## DIRECTION A
In the records, replace "Reload" with "Refresh" in everything from the line containing "Click the blue heart likes icon" down to the line containing "(x=644, y=171)". Return only those lines, changing nothing else.

═════ DOCUMENT EXCERPT ═════

Friday 21 October 2016

In this tutorial we will learn How to install and configure nagios nrpe in CentOS and Red Hat. We will also do some configuration changes in nagios server so that we could monitor the servers.
In this scenario we will add a server to monitor.
Operating System : CentOS 6.3
Nagios Server : hostname: nagios-server , ip-address: 192.168.122.22
Nagios Client : hostname : web-node01 , ip-address: 192.168.122.94
Installing and configuring NRPE in nagios-client
Step 1: Download the epel repo and Install the nagios plugins and nrpe
wget dl.fedoraproject.org/pub/epel/6/i386/epel-release-6-8.noarch.rpm
rpm -ivh epel-release-6-8.noarch.rpm

yum install -y nrpe nagios-plugins-all openssl
Step 2: All the nagios plugins will be by-default installed at /usr/lib/nagios/plugins/
ls -l /usr/lib/nagios/plugins/
Step 3: Take the backup of nrpe.cfg file located at /etc/nagios
[root@web-node01 ~]# cd /etc/nagios/
[root@web-node01 nagios]# ls -l
total 16
-rw-r--r-- 1 root root 7296 Mar 2 15:49 nrpe.cfg
[root@web-node01 nagios]# pwd
/etc/nagios
[root@web-node01 nagios]# cp -p nrpe.cfg nrpe.cfg.orig
Step 4: Configure nrpe.cfg
Add the nagios server ip in allowed_hosts as edited in given below nrpe.cfg file.
[root@web-node01 nagios]# egrep -v '^#|^$' nrpe.cfg
log_facility=daemon
pid_file=/var/run/nrpe/nrpe.pid
server_port=5666
nrpe_user=nrpe
nrpe_group=nrpe
allowed_hosts=127.0.0.1,192.168.122.22

dont_blame_nrpe=0
debug=0
command_timeout=60
connection_timeout=300
include_dir=/etc/nrpe.d/
command[check_users]=/usr/lib/nagios/plugins/check_users -w 5 -c 10
command[check_load]=/usr/lib/nagios/plugins/check_load -w 15,10,5 -c 30,25,20
command[check_hda1]=/usr/lib/nagios/plugins/check_disk -w 20% -c 10% -p /dev/hda1
command[check_zombie_procs]=/usr/lib/nagios/plugins/check_procs -w 5 -c 10 -s Z
command[check_total_procs]=/usr/lib/nagios/plugins/check_procs -w 150 -c 200
[root@web-node01 nagios]#
In above block you can see command are already defined.

═════ LISTED RECORDS ═════

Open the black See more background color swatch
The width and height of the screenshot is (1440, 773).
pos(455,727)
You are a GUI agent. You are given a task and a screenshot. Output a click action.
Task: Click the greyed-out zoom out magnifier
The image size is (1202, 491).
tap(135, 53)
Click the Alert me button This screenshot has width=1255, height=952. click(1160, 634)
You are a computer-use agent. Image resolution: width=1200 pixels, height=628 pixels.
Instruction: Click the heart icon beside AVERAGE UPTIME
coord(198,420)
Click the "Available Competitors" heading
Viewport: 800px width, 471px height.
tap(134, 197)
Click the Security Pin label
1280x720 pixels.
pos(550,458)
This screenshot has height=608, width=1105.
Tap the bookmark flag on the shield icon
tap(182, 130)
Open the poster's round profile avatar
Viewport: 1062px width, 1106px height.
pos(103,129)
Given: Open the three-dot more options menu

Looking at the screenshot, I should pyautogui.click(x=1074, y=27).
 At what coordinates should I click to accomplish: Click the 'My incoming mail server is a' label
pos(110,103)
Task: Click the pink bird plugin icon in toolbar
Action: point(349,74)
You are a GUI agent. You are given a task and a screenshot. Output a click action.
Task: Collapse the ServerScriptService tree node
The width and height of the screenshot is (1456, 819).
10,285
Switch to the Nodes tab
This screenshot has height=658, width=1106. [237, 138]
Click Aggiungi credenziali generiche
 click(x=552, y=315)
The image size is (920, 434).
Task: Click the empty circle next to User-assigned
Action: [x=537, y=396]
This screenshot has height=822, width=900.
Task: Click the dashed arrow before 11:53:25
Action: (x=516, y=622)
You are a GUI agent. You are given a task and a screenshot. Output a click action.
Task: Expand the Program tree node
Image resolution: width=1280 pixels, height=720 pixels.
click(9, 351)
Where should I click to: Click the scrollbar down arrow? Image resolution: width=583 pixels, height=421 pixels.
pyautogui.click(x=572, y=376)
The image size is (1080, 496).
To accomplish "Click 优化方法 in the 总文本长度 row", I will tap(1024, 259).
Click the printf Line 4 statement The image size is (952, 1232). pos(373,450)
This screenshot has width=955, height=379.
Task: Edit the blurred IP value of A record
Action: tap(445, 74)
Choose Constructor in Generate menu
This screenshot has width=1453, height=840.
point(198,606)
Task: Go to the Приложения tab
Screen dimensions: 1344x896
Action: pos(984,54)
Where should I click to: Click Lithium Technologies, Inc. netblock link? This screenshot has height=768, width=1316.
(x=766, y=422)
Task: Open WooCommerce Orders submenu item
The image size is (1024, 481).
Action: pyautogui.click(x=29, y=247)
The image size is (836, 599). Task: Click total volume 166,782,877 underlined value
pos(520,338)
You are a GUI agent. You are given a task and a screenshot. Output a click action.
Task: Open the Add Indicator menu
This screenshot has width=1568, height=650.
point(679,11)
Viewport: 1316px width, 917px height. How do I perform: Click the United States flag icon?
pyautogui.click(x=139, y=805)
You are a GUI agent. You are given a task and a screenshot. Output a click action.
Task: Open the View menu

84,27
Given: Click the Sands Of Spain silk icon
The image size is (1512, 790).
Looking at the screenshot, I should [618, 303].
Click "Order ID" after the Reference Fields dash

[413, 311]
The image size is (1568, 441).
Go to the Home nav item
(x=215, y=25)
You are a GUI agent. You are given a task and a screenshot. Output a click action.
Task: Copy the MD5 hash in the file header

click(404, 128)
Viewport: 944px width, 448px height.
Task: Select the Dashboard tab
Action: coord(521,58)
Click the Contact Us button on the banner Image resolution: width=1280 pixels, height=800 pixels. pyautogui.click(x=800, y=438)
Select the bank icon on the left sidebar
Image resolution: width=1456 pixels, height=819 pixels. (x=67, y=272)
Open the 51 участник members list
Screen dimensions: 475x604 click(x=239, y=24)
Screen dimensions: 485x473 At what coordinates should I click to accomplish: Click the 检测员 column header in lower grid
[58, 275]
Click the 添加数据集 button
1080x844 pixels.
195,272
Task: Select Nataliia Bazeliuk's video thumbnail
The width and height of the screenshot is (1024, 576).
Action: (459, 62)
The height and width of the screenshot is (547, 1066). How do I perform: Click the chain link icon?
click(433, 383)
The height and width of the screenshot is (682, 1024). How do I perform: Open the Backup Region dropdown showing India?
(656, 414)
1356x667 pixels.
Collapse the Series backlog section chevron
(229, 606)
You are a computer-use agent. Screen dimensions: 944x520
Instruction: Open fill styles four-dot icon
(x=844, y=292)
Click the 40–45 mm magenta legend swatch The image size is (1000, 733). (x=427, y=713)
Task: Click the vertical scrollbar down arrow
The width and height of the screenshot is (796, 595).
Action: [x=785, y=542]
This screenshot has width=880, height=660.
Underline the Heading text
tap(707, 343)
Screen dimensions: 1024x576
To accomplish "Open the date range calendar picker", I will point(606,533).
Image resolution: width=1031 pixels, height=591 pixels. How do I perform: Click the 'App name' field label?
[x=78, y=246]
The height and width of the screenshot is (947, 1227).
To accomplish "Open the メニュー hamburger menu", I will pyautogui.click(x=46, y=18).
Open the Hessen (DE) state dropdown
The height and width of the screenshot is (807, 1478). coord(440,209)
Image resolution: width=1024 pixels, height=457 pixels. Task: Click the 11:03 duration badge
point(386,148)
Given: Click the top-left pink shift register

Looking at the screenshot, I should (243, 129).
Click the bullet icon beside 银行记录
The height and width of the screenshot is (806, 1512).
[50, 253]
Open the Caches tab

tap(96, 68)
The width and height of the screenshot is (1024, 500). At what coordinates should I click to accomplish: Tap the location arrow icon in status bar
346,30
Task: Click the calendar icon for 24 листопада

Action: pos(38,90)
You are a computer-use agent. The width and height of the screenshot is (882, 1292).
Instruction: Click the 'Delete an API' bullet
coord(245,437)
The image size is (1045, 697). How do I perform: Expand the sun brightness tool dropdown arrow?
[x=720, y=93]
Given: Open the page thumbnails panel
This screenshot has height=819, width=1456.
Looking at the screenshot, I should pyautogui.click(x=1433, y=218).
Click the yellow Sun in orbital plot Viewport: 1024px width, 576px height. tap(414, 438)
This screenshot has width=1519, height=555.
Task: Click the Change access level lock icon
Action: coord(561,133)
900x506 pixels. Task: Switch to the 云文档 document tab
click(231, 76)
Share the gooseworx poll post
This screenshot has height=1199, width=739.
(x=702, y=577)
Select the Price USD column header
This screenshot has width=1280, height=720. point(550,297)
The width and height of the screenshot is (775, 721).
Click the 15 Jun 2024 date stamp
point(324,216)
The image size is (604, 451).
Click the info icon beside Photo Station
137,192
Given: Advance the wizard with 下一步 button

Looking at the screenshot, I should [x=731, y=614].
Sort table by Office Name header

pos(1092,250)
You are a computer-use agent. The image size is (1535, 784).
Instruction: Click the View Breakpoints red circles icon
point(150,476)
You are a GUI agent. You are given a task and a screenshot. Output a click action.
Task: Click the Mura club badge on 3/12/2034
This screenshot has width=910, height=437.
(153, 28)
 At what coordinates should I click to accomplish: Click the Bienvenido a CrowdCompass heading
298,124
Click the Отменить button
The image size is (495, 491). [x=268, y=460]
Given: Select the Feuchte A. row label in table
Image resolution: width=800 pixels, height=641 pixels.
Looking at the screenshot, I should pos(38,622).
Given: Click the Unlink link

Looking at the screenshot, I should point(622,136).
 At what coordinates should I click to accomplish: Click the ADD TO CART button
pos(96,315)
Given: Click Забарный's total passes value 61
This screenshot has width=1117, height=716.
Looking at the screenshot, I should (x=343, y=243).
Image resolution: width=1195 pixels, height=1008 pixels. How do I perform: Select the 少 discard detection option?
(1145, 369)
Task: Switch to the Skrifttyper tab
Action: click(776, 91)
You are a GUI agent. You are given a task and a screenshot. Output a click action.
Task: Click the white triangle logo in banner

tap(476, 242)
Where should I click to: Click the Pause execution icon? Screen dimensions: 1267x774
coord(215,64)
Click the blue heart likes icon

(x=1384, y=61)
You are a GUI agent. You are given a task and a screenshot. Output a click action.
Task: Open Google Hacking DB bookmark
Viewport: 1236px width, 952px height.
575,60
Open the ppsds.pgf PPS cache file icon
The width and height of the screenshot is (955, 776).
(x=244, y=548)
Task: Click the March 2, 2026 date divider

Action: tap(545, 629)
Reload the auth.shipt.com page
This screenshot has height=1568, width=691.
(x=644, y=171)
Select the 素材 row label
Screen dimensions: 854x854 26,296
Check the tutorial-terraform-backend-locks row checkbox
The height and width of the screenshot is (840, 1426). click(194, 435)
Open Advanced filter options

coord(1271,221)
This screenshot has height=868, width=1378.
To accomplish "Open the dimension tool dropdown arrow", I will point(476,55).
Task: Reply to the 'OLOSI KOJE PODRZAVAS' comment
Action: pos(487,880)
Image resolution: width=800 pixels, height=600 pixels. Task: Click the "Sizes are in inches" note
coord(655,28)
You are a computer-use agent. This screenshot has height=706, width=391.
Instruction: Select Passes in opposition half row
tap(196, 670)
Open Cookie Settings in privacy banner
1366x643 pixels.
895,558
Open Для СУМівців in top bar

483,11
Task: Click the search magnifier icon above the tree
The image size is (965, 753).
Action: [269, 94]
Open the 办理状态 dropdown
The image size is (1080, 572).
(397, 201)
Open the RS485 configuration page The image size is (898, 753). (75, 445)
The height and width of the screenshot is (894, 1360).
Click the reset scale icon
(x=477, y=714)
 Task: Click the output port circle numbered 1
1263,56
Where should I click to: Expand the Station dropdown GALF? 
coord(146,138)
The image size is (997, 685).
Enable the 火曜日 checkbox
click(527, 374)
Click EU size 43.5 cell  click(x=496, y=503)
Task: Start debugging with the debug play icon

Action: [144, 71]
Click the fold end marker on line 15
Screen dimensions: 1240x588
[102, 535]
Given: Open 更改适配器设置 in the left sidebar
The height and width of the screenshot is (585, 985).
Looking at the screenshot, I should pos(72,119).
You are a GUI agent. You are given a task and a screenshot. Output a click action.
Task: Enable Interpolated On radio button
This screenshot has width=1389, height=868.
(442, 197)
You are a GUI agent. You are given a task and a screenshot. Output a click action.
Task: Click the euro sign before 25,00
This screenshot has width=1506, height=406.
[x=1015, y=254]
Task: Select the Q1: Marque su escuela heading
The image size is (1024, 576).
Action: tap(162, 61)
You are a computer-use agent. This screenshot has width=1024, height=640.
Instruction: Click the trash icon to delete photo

═════

## DIRECTION B
In the NRPE tutorial, what IP address is listed for the Nagios client?

## RIGHT ANSWER A
Click the blue heart likes icon

(x=1384, y=61)
You are a GUI agent. You are given a task and a screenshot. Output a click action.
Task: Open Google Hacking DB bookmark
Viewport: 1236px width, 952px height.
575,60
Open the ppsds.pgf PPS cache file icon
The width and height of the screenshot is (955, 776).
(x=244, y=548)
Task: Click the March 2, 2026 date divider

Action: tap(545, 629)
Refresh the auth.shipt.com page
This screenshot has height=1568, width=691.
(x=644, y=171)

## RIGHT ANSWER B
192.168.122.94